The Alma Alter theatre university laboratory at the St. Kliment Ohridski University, Sofia offers comprehensive drama tuition. At the artistic laboratory it goes without saying that actors must develop their own abilities, cope with any given acting task, but also with any and all challenges connected with the theatre stage. They must be capable of directing a play, creating its choreography and ultimately, presenting it to an audience.
The Alma Alter actors say they do not need costumes or theatrical scenery. The only thing they rely on is the live, direct contact with the audience. For the most dedicated students there is a two-year professional training programme in authorial theatre.
“Here, we work in a studio that has cutting-edge audio-visual technology. The management has a keen sense of what young people need, and that includes disadvantaged students,” says Petya Yossifova, choreographer and director of the university theatre:
“There are people who have been coming through the years to watch every single play we have staged because it is new and different. In this sense we have been taking the liberty of using theatre to raise issues that are important in the life of society, to experiment with different solutions so as to invoke reflection and arouse feelings.”

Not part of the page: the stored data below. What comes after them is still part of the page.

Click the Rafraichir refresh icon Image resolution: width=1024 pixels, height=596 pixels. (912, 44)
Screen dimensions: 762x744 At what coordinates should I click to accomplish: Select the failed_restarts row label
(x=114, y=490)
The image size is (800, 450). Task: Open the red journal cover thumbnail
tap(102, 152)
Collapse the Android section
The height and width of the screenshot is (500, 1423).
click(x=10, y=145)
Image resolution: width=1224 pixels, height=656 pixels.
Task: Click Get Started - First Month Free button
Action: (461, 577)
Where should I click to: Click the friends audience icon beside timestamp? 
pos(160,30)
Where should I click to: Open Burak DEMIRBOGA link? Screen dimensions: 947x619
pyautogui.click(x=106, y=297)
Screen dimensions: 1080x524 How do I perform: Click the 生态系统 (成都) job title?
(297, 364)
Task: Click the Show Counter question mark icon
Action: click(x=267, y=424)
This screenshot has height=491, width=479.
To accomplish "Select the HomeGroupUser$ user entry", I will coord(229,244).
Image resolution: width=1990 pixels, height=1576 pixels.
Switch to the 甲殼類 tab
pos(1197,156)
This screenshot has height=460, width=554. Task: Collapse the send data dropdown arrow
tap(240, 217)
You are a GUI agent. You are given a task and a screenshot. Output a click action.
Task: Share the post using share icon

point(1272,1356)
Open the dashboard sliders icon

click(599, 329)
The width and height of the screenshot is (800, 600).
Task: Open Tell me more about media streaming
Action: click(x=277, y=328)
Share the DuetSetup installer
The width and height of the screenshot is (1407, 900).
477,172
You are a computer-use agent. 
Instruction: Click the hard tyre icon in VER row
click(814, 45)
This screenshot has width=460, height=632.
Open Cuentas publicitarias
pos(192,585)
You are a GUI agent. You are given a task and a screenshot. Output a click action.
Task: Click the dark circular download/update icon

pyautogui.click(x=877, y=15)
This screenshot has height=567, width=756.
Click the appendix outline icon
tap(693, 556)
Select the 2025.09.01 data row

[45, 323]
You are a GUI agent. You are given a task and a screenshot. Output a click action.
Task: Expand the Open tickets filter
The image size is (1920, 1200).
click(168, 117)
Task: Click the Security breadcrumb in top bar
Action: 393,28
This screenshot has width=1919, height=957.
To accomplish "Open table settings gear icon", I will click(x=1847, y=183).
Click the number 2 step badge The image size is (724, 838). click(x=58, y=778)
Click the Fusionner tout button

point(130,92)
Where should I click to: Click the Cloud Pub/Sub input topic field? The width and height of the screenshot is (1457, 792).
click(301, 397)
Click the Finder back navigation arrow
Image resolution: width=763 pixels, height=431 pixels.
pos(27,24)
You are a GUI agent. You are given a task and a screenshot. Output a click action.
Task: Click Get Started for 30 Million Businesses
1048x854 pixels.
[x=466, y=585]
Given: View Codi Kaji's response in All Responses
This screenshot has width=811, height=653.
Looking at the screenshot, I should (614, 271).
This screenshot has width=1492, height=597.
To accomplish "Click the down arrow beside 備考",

The young Alma Alter company is now facing a major challenge. It is called 24-hour theatre and is a stage marathon in different halls of the university to mark 25 March – World Theatre Day. The event is invariably on the calendar of the St. Kliment Ohridski University, but this time it involves the visually impaired. The university administration is particularly mindful of students with special needs, says Petya Yossifova who has already selected 30 disabled young people and is expecting to add more to the group:
“This year we decided to put together a group of 30 students with no eyesight problems and 30 who are visually impaired, 10 actors plus the organizers and see whether they can all be friends and at the same time solve a serious social problem. Our idea is to see whether art and more specifically theatre can bring people together, help them address their problems and offer them solutions, though not in words but by experimenting with concrete problems. We will have completed the show and we shall be presenting it to an audience on 25 March. Right now we are putting the groups together. This new project of the Alma Alter theatre laboratory will bring to the surface problems we encounter at the university every day. For instance – wanting to do something that will benefit people but not being able to do it because it will take a lot of time, effort, contacts etc., before it can be brought to fruition.”